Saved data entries
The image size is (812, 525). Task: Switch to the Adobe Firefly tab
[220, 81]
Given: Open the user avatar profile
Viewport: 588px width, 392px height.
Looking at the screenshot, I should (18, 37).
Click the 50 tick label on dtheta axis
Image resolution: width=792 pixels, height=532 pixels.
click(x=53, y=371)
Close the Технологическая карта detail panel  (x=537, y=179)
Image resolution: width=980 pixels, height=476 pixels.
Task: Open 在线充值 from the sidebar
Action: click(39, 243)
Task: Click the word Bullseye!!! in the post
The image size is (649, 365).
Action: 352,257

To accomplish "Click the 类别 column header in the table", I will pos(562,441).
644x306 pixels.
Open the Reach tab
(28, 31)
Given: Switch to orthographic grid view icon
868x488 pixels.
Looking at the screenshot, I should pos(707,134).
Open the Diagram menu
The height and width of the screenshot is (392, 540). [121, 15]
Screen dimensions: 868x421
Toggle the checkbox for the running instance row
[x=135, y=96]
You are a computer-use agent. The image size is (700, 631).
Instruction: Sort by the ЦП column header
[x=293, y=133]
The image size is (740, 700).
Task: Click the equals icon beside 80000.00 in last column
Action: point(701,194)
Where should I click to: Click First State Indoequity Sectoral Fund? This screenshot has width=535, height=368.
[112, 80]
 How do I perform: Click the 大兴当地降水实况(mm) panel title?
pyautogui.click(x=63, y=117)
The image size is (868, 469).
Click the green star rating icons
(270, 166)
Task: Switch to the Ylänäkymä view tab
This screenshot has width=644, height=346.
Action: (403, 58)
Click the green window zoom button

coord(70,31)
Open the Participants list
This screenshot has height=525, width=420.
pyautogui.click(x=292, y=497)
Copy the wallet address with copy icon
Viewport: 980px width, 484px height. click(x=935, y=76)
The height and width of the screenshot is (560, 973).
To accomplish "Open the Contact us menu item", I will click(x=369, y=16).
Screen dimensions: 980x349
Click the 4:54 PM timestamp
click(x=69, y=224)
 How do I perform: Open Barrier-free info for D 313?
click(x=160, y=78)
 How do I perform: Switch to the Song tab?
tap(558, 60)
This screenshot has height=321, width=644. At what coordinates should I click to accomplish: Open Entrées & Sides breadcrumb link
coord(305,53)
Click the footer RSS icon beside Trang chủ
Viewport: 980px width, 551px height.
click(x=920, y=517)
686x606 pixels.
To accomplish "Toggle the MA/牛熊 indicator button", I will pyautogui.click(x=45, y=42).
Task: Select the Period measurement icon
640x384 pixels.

The problem:
Your answer must be the full set of records above, reproduced exactly.

Finished exercise:
The image size is (812, 525). Task: Switch to the Adobe Firefly tab
[220, 81]
Given: Open the user avatar profile
Viewport: 588px width, 392px height.
Looking at the screenshot, I should (18, 37).
Click the 50 tick label on dtheta axis
Image resolution: width=792 pixels, height=532 pixels.
click(x=53, y=371)
Close the Технологическая карта detail panel  (x=537, y=179)
Image resolution: width=980 pixels, height=476 pixels.
Task: Open 在线充值 from the sidebar
Action: click(39, 243)
Task: Click the word Bullseye!!! in the post
The image size is (649, 365).
Action: 352,257

To accomplish "Click the 类别 column header in the table", I will pos(562,441).
644x306 pixels.
Open the Reach tab
(28, 31)
Given: Switch to orthographic grid view icon
868x488 pixels.
Looking at the screenshot, I should pos(707,134).
Open the Diagram menu
The height and width of the screenshot is (392, 540). [121, 15]
Screen dimensions: 868x421
Toggle the checkbox for the running instance row
[x=135, y=96]
You are a computer-use agent. The image size is (700, 631).
Instruction: Sort by the ЦП column header
[x=293, y=133]
The image size is (740, 700).
Task: Click the equals icon beside 80000.00 in last column
Action: point(701,194)
Where should I click to: Click First State Indoequity Sectoral Fund? This screenshot has width=535, height=368.
[112, 80]
 How do I perform: Click the 大兴当地降水实况(mm) panel title?
pyautogui.click(x=63, y=117)
The image size is (868, 469).
Click the green star rating icons
(270, 166)
Task: Switch to the Ylänäkymä view tab
This screenshot has width=644, height=346.
Action: (403, 58)
Click the green window zoom button

coord(70,31)
Open the Participants list
This screenshot has height=525, width=420.
pyautogui.click(x=292, y=497)
Copy the wallet address with copy icon
Viewport: 980px width, 484px height. click(x=935, y=76)
The height and width of the screenshot is (560, 973).
To accomplish "Open the Contact us menu item", I will click(x=369, y=16).
Screen dimensions: 980x349
Click the 4:54 PM timestamp
click(x=69, y=224)
 How do I perform: Open Barrier-free info for D 313?
click(x=160, y=78)
 How do I perform: Switch to the Song tab?
tap(558, 60)
This screenshot has height=321, width=644. At what coordinates should I click to accomplish: Open Entrées & Sides breadcrumb link
coord(305,53)
Click the footer RSS icon beside Trang chủ
Viewport: 980px width, 551px height.
click(x=920, y=517)
686x606 pixels.
To accomplish "Toggle the MA/牛熊 indicator button", I will pyautogui.click(x=45, y=42).
Task: Select the Period measurement icon
640x384 pixels.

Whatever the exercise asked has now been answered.